* **PROBLEM DETAILS**: From the line that contains "Task: Click the Add Email button" through the end of the records below, write out each line exactly as it appears, but not the pictures.
⟨
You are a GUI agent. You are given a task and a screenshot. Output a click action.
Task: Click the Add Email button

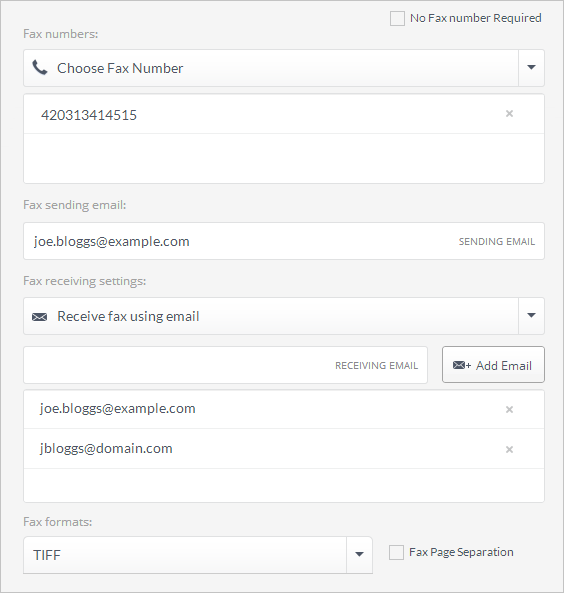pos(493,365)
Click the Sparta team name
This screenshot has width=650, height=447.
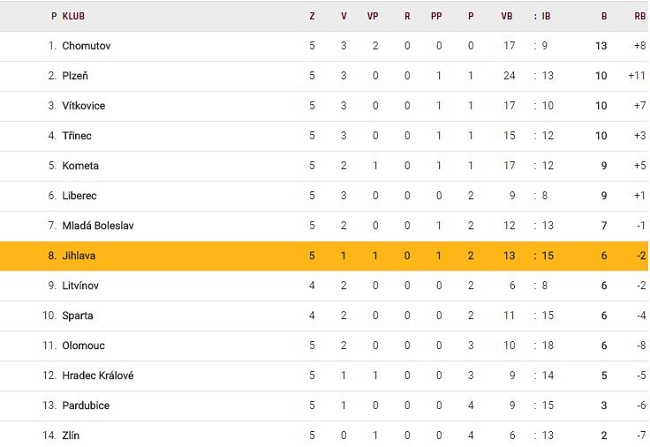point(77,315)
⟩
* **TASK RESPONSE**:
Task: Click the Add Email button

pos(493,365)
Click the Sparta team name
This screenshot has width=650, height=447.
point(77,315)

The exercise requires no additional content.